Directive:
Please edit these records by replacing "GUI agent" with "screen agent" and leaving everything else unchanged.

*** Data extract

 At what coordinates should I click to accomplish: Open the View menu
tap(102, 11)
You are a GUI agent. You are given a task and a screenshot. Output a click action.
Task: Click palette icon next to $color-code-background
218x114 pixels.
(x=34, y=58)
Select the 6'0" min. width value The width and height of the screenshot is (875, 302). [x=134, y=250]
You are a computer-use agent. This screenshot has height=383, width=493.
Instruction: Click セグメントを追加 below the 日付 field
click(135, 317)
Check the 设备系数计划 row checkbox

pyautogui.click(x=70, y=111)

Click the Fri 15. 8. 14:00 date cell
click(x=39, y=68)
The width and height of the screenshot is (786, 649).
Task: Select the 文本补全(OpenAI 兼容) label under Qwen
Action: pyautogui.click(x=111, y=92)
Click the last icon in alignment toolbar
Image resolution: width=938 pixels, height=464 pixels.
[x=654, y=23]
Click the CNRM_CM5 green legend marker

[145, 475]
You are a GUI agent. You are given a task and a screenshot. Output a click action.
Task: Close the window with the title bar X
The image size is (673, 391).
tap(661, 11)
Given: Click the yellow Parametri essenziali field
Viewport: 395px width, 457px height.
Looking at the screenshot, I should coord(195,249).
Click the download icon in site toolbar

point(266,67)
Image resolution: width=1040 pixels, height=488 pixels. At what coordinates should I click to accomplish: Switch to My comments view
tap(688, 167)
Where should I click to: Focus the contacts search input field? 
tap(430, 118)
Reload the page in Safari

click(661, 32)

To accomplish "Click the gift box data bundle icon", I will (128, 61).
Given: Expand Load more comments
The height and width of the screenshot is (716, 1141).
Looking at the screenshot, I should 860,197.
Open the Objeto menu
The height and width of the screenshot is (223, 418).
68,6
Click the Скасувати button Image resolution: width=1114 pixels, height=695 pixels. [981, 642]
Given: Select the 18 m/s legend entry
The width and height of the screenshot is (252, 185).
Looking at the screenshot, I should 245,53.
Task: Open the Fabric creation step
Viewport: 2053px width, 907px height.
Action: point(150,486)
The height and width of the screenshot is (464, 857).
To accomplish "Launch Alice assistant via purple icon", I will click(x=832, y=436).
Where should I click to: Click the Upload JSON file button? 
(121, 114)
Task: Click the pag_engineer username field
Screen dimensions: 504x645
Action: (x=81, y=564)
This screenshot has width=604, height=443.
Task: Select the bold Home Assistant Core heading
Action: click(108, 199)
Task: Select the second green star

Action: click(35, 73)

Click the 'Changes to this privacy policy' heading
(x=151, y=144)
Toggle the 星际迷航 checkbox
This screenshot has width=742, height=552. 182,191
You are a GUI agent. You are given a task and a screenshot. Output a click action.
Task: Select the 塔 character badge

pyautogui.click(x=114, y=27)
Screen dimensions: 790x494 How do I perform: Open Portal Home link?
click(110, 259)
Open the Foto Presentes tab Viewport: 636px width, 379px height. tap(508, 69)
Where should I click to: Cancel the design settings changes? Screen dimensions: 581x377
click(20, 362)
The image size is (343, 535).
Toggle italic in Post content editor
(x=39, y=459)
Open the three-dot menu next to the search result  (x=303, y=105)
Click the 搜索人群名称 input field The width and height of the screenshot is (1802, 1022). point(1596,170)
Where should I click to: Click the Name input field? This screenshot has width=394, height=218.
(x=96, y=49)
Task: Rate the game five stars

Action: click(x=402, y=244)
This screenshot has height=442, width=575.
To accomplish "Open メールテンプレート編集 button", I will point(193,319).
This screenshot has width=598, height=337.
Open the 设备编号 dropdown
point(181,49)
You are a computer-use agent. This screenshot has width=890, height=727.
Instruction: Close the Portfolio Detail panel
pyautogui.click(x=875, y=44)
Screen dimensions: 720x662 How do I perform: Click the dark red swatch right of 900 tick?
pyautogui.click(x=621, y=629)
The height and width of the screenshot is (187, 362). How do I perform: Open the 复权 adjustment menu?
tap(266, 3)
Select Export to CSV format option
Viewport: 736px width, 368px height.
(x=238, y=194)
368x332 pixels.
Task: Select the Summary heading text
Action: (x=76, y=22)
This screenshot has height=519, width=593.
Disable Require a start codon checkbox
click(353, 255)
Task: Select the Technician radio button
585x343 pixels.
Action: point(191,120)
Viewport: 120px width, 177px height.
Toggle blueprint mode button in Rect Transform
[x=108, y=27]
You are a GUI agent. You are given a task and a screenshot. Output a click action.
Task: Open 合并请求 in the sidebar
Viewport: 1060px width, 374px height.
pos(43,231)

******

Exercise answer:
 At what coordinates should I click to accomplish: Open the View menu
tap(102, 11)
You are a screen agent. You are given a task and a screenshot. Output a click action.
Task: Click palette icon next to $color-code-background
218x114 pixels.
(x=34, y=58)
Select the 6'0" min. width value The width and height of the screenshot is (875, 302). [x=134, y=250]
You are a computer-use agent. This screenshot has height=383, width=493.
Instruction: Click セグメントを追加 below the 日付 field
click(135, 317)
Check the 设备系数计划 row checkbox

pyautogui.click(x=70, y=111)

Click the Fri 15. 8. 14:00 date cell
click(x=39, y=68)
The width and height of the screenshot is (786, 649).
Task: Select the 文本补全(OpenAI 兼容) label under Qwen
Action: pyautogui.click(x=111, y=92)
Click the last icon in alignment toolbar
Image resolution: width=938 pixels, height=464 pixels.
[x=654, y=23]
Click the CNRM_CM5 green legend marker

[145, 475]
You are a screen agent. You are given a task and a screenshot. Output a click action.
Task: Close the window with the title bar X
The image size is (673, 391).
tap(661, 11)
Given: Click the yellow Parametri essenziali field
Viewport: 395px width, 457px height.
Looking at the screenshot, I should coord(195,249).
Click the download icon in site toolbar

point(266,67)
Image resolution: width=1040 pixels, height=488 pixels. At what coordinates should I click to accomplish: Switch to My comments view
tap(688, 167)
Where should I click to: Focus the contacts search input field? 
tap(430, 118)
Reload the page in Safari

click(661, 32)

To accomplish "Click the gift box data bundle icon", I will (128, 61).
Given: Expand Load more comments
The height and width of the screenshot is (716, 1141).
Looking at the screenshot, I should 860,197.
Open the Objeto menu
The height and width of the screenshot is (223, 418).
68,6
Click the Скасувати button Image resolution: width=1114 pixels, height=695 pixels. [981, 642]
Given: Select the 18 m/s legend entry
The width and height of the screenshot is (252, 185).
Looking at the screenshot, I should 245,53.
Task: Open the Fabric creation step
Viewport: 2053px width, 907px height.
Action: point(150,486)
The height and width of the screenshot is (464, 857).
To accomplish "Launch Alice assistant via purple icon", I will click(x=832, y=436).
Where should I click to: Click the Upload JSON file button? 
(121, 114)
Task: Click the pag_engineer username field
Screen dimensions: 504x645
Action: (x=81, y=564)
This screenshot has width=604, height=443.
Task: Select the bold Home Assistant Core heading
Action: click(108, 199)
Task: Select the second green star

Action: click(35, 73)

Click the 'Changes to this privacy policy' heading
(x=151, y=144)
Toggle the 星际迷航 checkbox
This screenshot has width=742, height=552. 182,191
You are a screen agent. You are given a task and a screenshot. Output a click action.
Task: Select the 塔 character badge

pyautogui.click(x=114, y=27)
Screen dimensions: 790x494 How do I perform: Open Portal Home link?
click(110, 259)
Open the Foto Presentes tab Viewport: 636px width, 379px height. tap(508, 69)
Where should I click to: Cancel the design settings changes? Screen dimensions: 581x377
click(20, 362)
The image size is (343, 535).
Toggle italic in Post content editor
(x=39, y=459)
Open the three-dot menu next to the search result  (x=303, y=105)
Click the 搜索人群名称 input field The width and height of the screenshot is (1802, 1022). point(1596,170)
Where should I click to: Click the Name input field? This screenshot has width=394, height=218.
(x=96, y=49)
Task: Rate the game five stars

Action: click(x=402, y=244)
This screenshot has height=442, width=575.
To accomplish "Open メールテンプレート編集 button", I will point(193,319).
This screenshot has width=598, height=337.
Open the 设备编号 dropdown
point(181,49)
You are a computer-use agent. This screenshot has width=890, height=727.
Instruction: Close the Portfolio Detail panel
pyautogui.click(x=875, y=44)
Screen dimensions: 720x662 How do I perform: Click the dark red swatch right of 900 tick?
pyautogui.click(x=621, y=629)
The height and width of the screenshot is (187, 362). How do I perform: Open the 复权 adjustment menu?
tap(266, 3)
Select Export to CSV format option
Viewport: 736px width, 368px height.
(x=238, y=194)
368x332 pixels.
Task: Select the Summary heading text
Action: (x=76, y=22)
This screenshot has height=519, width=593.
Disable Require a start codon checkbox
click(353, 255)
Task: Select the Technician radio button
585x343 pixels.
Action: point(191,120)
Viewport: 120px width, 177px height.
Toggle blueprint mode button in Rect Transform
[x=108, y=27]
You are a screen agent. You are given a task and a screenshot. Output a click action.
Task: Open 合并请求 in the sidebar
Viewport: 1060px width, 374px height.
pos(43,231)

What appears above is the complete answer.